I got in touch with my inside guy at Gibson who checked the records to try to find the earliest 345 in the book and, sure enough, four ES-345’s were shipped on February 11th. They are, serial numbers A29131-A29134. The FON is very late 58-T7303-xx. Strangely, there is also a rack designated as S7303 and that’s not supposed to happen. Did they forget to change the letter on the stamp (like the Fender amp charts from ’66) and then noticed it part way through the rack? Consider this (this is really geeky): serial number A 29132 and 29133-both 345’s both have the FON T7303. Serial number A 29548 (6 weeks later, more or less) is S7303. The FONs are supposed to be sequential and chronological with the letter changing at the first of the year and the numbers simply continuing. So, 7304 could have been an “S” but 7303 could not since it was already a “T”. Clear as mud. Right?

So, there are four 345’s that I’ll have to call “pre first rack”. They have nearly all of the same features as the typical first rack 345’s-small rout for the Varitone choke, thin top and huge neck. But where is the short leg PAF? It isn’t there. The bridge PAF has the treble side leg carefully folded up so it doesn’t hit the choke. Apparently Gibson hadn’t quite figured that part out yet. A29133, like most (if not all) early 345’s is a killer player. It has been heavily played and shows some battle scars and the residue of more than a few smoky dance halls. It still has its original SVT harness but I am considering converting it to 335 spec. It seems that around 95% of buyers really don’t want to deal with the stereo aspect and most aren’t that wild about the Varitone either. It’s fun for a week but it’s usefulness for most folks is pretty limited. My personal 59 345 (my main player) is converted.

There are also two others that shipped in the period between Feb 11 and April 20th. One is A29623 which would be the 5th one shipped. There is one other and then the blonde A29656 mentioned in the first paragraph that has been the earliest known for some time. I’ve been compiling a FON database for nearly four years now and the more entries I make, the more confusing it gets. The overlaps at year end is just the beginning but that’s another post. So, were the first four ES-345 prototypes? Probably not since they shipped to dealers and they had no unusual notes on the ledger page.

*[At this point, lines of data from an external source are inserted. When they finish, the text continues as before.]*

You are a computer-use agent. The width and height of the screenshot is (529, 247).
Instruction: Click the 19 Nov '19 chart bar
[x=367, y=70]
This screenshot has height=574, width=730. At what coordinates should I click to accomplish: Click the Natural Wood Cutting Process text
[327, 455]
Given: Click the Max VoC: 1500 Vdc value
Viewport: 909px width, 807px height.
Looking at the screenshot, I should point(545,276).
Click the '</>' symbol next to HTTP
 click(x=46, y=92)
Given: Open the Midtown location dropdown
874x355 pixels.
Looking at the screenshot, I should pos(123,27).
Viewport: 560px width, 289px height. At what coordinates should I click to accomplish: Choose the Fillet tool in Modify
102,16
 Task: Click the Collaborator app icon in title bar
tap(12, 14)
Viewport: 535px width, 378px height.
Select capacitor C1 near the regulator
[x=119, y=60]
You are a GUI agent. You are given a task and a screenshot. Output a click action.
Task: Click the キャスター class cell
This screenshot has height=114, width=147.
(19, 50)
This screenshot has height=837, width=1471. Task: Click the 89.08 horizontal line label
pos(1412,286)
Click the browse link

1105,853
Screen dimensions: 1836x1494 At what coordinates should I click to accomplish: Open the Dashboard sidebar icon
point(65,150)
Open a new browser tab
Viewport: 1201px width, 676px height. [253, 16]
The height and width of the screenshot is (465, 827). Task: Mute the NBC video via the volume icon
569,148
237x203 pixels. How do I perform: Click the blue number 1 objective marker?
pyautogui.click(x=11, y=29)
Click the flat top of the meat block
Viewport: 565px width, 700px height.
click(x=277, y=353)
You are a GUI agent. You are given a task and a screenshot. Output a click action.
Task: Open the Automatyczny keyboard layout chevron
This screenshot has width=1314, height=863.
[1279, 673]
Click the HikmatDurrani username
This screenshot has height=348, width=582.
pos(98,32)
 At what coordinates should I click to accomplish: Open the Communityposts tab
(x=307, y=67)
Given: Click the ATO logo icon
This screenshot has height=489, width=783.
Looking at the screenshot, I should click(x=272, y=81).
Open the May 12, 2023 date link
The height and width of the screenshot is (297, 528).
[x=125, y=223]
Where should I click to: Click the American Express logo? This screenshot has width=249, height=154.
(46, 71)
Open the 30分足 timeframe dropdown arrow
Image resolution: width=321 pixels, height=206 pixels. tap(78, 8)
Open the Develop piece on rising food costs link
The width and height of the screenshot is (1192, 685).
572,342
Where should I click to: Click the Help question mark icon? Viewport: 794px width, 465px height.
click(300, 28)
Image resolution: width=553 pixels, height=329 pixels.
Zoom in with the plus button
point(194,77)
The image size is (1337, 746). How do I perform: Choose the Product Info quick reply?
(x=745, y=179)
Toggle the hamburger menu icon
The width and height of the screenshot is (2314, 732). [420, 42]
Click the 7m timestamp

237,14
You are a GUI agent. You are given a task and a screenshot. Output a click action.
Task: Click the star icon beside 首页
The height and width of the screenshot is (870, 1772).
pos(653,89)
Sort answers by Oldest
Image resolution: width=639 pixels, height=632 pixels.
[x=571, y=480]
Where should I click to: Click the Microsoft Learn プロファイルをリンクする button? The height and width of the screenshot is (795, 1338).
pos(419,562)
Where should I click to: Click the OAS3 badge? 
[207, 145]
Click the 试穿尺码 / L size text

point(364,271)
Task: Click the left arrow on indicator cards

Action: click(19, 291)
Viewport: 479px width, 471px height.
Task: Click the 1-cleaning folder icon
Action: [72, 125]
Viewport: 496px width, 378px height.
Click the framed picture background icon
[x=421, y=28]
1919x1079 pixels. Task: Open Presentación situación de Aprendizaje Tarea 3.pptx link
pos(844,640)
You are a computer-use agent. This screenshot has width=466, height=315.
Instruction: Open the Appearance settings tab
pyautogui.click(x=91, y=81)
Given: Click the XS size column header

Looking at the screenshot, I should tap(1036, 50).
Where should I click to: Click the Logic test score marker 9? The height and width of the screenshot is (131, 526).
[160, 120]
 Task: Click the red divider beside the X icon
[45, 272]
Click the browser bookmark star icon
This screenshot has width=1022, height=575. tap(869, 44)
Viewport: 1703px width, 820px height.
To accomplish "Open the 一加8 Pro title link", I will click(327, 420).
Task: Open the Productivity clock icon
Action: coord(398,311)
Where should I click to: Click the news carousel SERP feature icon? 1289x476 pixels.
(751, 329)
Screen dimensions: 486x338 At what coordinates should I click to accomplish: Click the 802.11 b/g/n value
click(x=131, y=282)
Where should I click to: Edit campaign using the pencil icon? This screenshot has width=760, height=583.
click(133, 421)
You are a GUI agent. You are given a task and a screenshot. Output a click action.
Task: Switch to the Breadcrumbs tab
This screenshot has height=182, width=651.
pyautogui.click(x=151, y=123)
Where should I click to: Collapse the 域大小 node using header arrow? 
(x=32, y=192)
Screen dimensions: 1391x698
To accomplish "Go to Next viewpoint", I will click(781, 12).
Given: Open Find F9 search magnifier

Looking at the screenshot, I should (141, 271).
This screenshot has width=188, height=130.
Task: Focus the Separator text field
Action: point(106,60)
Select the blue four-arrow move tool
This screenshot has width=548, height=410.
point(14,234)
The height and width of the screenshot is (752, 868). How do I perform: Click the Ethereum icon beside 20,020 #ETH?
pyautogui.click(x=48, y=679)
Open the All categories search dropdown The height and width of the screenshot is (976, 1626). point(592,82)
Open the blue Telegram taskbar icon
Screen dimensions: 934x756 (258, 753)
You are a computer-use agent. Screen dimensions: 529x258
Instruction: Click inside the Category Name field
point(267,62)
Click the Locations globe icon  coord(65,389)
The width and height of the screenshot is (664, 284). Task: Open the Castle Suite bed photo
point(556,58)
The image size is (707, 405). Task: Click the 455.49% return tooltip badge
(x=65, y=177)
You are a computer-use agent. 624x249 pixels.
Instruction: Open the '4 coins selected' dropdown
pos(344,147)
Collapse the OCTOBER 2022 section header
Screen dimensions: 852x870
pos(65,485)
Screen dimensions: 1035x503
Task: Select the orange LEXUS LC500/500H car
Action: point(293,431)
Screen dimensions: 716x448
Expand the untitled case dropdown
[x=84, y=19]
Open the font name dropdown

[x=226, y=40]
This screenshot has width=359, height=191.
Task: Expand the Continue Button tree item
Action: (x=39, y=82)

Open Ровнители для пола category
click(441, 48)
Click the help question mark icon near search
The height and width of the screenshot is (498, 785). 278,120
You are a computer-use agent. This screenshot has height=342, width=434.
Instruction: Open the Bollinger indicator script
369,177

Were there prototypes before these first four shipped? Hard to know. It’s possible there were but none have surfaced.

Just in case you aren’t confused enough, the first 345 was supposed to have gone to Hank Garland in 1958 but his is serial number A29915 which is a lot later — mid May 59. But, to add fuel to the controversy, I have A29914 in my database (the one right before Hank’s supposed prototype) and it was from the earliest numerical “first rack” (S8537) if you don’t include the recently discovered ones I’m writing about. So, how is that possible? The Garland family’s recollection and “paperwork” is a little slippery, so I wouldn’t put too much stock in their “certificate of authenticity”, signed, not by anyone at Gibson, but by Hank Garland and a Robert B. Garland.  No way to know anything for sure about this, so, let’s put that aside.

In any case, conventional wisdom is once again blown to bits. We have an earlier and probably the earliest run of 345’s there is. Two have surfaced-A29132 is a Bigsby with pearl dots and A29133 is a stop tail. Keep your eyes open for A29131-that’s supposed to be the first. Thanks to the nice folks at Gibson for their help.